## START INPUT ROWS

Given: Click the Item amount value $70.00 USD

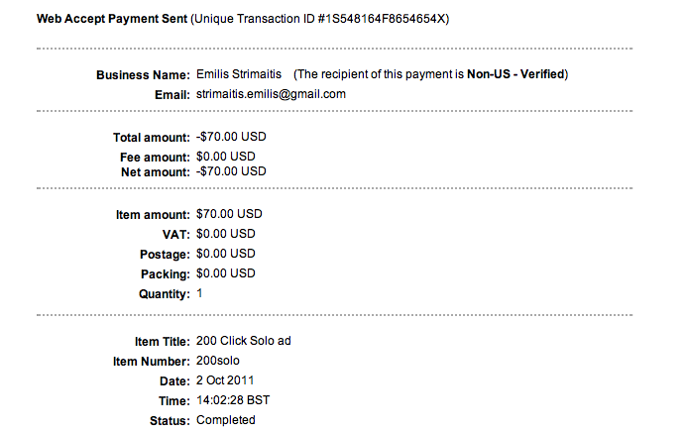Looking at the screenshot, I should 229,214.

## END INPUT ROWS
## START INPUT ROWS

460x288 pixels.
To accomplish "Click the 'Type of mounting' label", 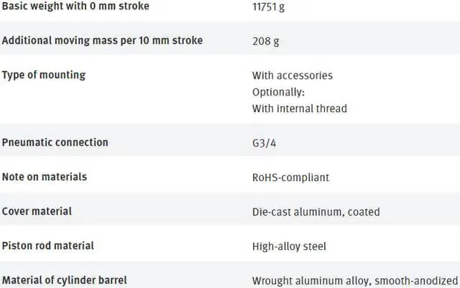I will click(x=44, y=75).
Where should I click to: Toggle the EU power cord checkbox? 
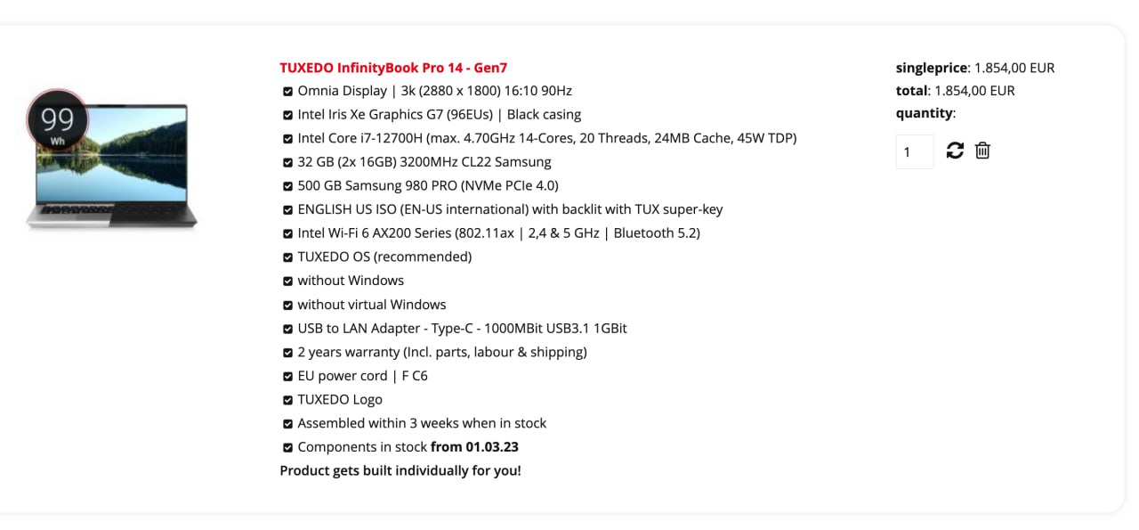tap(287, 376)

## END INPUT ROWS

WHAT YOU WILL DO: Could you put the entries from the line with "Where should I" up to and including the line with "tap(287, 376)" into a numbered list, skipping blank lines and leaving out the pictures?

RESULT FOR THIS TASK:
1. Where should I click to: Toggle the EU power cord checkbox? 
2. tap(287, 376)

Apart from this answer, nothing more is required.